Non in modo tradizionale, no. Ha un leitmotiv? Certo, ma tutti i nostri album lo hanno.

Menzionate tra le vostre influenze diversi gruppi neo folk come Current 93 e Death in June. Come avete scoperto questa musica?

Grazie ad alcune cassette a metà degli anni 90. Scoprii i Coil nel 1991 e così cominciai il mio viaggio tra le spire del Serpente del Mondo. C’erano tanti artisti black che adoravano il neo folk, in particolare adoravano i Death in June, quindi andai a vedere chi fossero.

Dall’altro lato, quale la vostra relazione con le leggende del metallo comeMaiden, Motorhead, Manowar etc.?

Sono un uomo di quasi quarant’anni, con quella musica son cresciuto. La prima musica che ho scoperto quando ho iniziato a esplorare il rock più duro, in particolare Iron Maiden, Judas Priest, e Motorhead. Invece i Manowar li ho sempre visti come una sorta di barzelletta (ti adoro! ndr).

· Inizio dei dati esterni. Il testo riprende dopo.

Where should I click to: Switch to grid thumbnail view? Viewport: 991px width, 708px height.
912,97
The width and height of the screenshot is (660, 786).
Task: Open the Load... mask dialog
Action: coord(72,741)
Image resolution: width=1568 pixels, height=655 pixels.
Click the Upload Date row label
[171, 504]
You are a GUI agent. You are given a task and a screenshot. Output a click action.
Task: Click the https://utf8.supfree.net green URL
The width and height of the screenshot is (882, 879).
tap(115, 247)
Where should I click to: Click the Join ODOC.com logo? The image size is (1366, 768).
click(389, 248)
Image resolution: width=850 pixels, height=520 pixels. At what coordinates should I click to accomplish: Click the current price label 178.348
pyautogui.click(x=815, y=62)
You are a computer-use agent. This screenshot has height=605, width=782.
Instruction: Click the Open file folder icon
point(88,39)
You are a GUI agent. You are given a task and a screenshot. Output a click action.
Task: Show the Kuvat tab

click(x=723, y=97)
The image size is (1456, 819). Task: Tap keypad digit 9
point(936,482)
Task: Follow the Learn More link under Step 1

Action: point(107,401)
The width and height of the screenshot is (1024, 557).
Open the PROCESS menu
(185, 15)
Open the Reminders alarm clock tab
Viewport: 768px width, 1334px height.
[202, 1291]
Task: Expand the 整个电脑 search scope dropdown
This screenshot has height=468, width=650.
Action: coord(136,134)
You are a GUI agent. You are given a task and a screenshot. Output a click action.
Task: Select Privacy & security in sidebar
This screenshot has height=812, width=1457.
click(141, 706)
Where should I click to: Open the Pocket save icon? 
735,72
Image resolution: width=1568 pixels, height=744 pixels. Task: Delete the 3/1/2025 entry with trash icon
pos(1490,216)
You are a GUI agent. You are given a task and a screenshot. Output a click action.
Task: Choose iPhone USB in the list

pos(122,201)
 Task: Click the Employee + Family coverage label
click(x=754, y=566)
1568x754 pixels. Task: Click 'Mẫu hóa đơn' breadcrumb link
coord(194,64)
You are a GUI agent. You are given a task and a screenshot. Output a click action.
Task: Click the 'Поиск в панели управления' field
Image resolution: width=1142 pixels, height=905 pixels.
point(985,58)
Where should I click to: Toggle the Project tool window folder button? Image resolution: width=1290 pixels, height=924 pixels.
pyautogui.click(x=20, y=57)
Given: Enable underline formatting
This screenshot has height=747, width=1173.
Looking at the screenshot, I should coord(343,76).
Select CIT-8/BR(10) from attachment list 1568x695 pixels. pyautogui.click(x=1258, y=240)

Oggi si discorre molto sul futuro del metal. Le leggende di cui sopra son mature per la pensione – hanno quasi 70 anni. si dice che nessuno possa prenderne il posto. Voi che dite?

Per quanto mi riguarda, la loro musica migliore vivrà in eterno. Poco importa chi prenderà il loro posto. In giro c’è un mucchio di gruppi del cazzo, molto popolari, che potrebbero durare a lungo. Dubito però che possano divenire influenti. Alla fine, non mi importa. Ascolterò sempre “Somewhere In Time” e “Defenders Of The Faith”. E mi piaceranno sempre, proprio allo stesso modo in cui mi piacevano quando avevo 13 anni.

Data la vostra intensissima attività live, è inutile chiedervi se passerete dall’Italia, so che lo farete. Piuttosto vorrei sapere quali sono le differenze tra i tour in nordd america e quelli in Europa. E in particolare in Europa, se notate profonde differenze tra le nazioni.

Le differenze principali riguardano l’ospitalità. Di solito ci danno quello che chiediamo senza differenze tra i vari posti in cui suoniamo. In Nord America, la situazione cambia di regione in regione. Possiamo fare una data a Montreal davanti a gente che non si scompone e avere degli assatanati a Toronto due giorni dopo. Idem per gli Stati Uniti. Alle date europee si presenta gente che solitamente non verrebbe negli USA. Le differenze le noti nazione in nazione. Italiani, Romeni, Lituani, ed anche i Britannici seguono gli show con più trasporto rispetto a chiunque altro. I tedeschi sono più freddi, ma hanno una grandissima dedizione. Anche se suoniamo in città che distano un’ora di macchina l’una dall’altra, già prima di vedere il luogo sappiamo che a sera sarà straripante di gente. Dunque non posso lamentarmi, è sempre un piacere avere gente agli show, che sian scalmanati o raccolti.